Second Life – The First Metaverse From 2003 Is Making A Re-Entry
Metaverse is the latest buzzword to take over the tech space. While Mark Zuckerberg surely made Metaverse popular, it is not the first time this concept has been thought of. In 1992, fictional writer Neal Stephenson coined the term “Metaverse” and the first Metaverse was actually founded about 20 years ago. A virtual place named “Second Life” was invented by Philip Rosedale, who has now decided to bring back an evolved version of Second Life, now that metaverse is more popular than ever. Rosedale, according to a report in Cnet, has tasked a core team to work on evolving Second Life.
Rosedale hopes that developing a community-focussed world will solve some metaverse issues that aren’t necessarily being solved with VR headsets yet. Rosedale co-founded a VR company in 2013 called High Fidelity that promised a high-end, low latency VR experience. However, the company moved on from VR to other technologies like Spatial Audio. In 2019, he said that VR hadn’t reached a form that was good enough for most people to want to use. The Cnet report quotes Rosedale as saying that VR headsets still aren’t good enough as they are a “blindfold to the real world that only some people feel comfortable enough to use.”
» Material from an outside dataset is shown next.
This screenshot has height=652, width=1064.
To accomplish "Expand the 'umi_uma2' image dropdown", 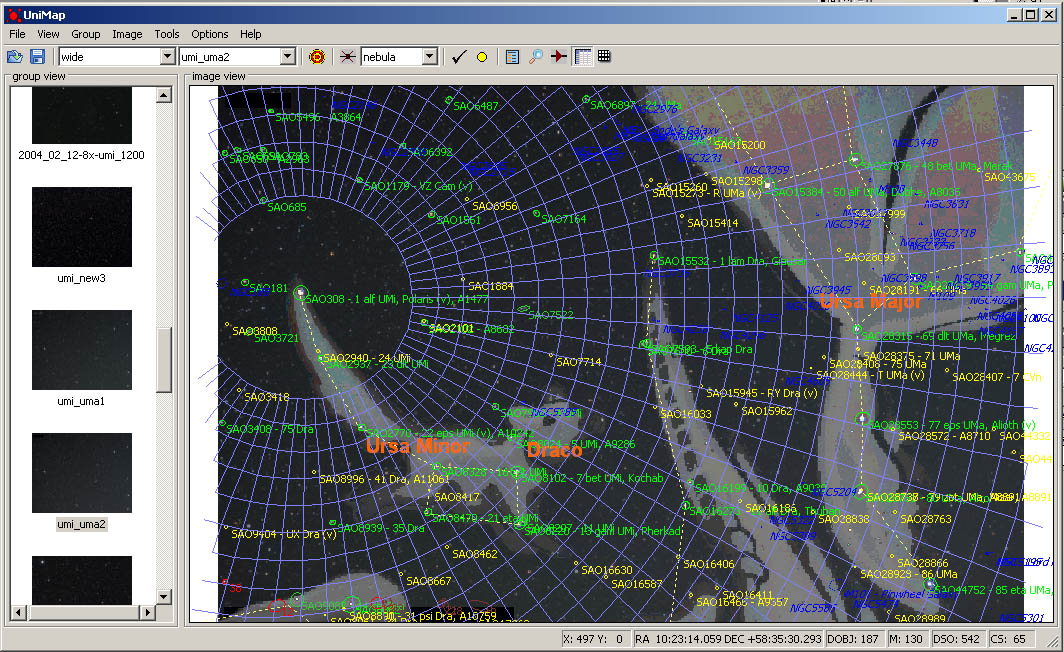I will pyautogui.click(x=287, y=57).
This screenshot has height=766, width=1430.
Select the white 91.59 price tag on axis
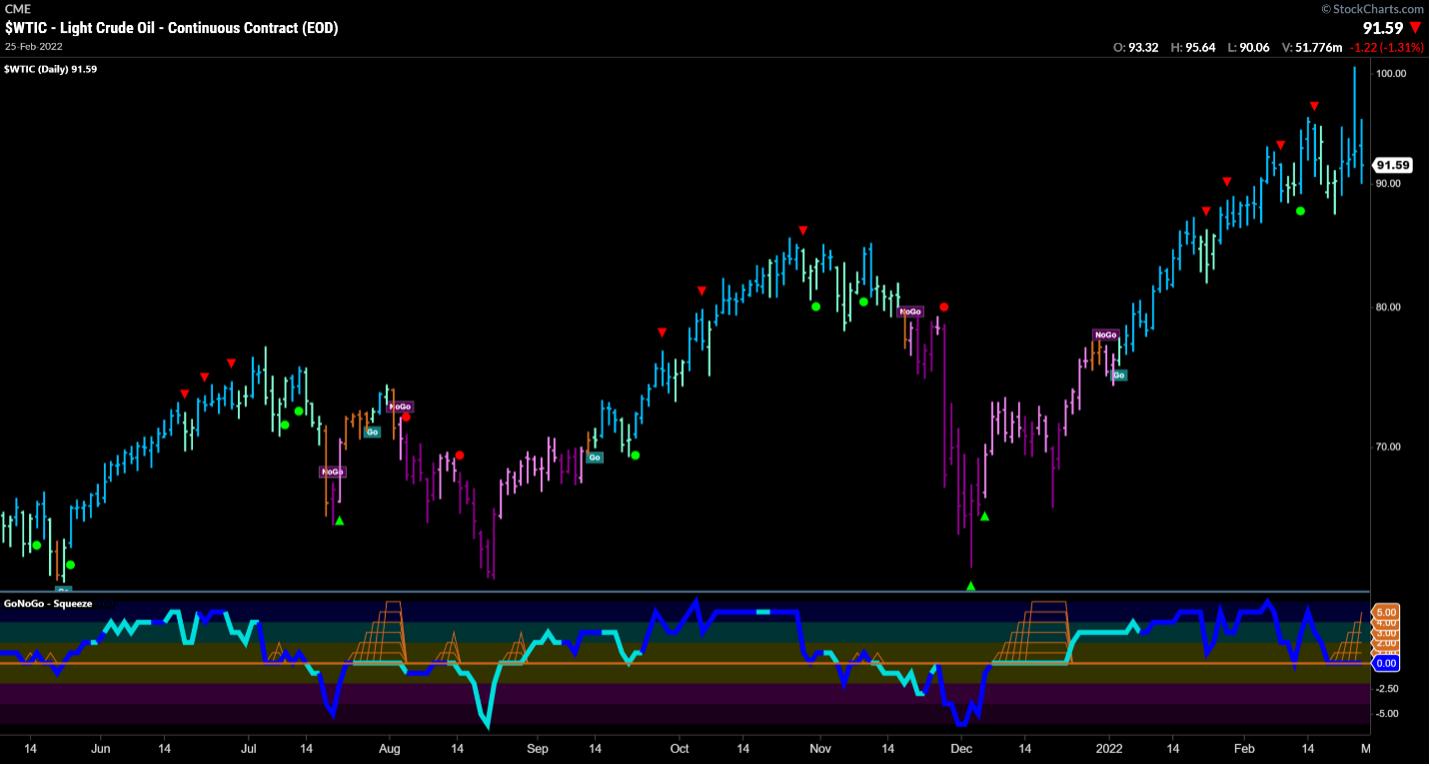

While he believes there is still time for VR headsets to reach an iPhone-level popularity, Rosedale is focusing on a metaverse platform that does not require headsets. This is where his earlier Second Life venture steps in. Rosedale told Cnet that he is going to be a strategic advisor to Second Life (in its second life) with some new ideas while working on other ideas at the same time.
The report mentions that Second Life, which was launched in 2003 still makes money and has a considerably larger community than most VR platforms. Second Life has had over 73 million accounts created since it launched and estimates of about 900,000 active users. Rosedale also sees Second Life’s sellable content as NFTs in a way. He also acknowledges the competition for virtual places like Roblox and Minecraft, which he considers the most successful competing examples, along with others.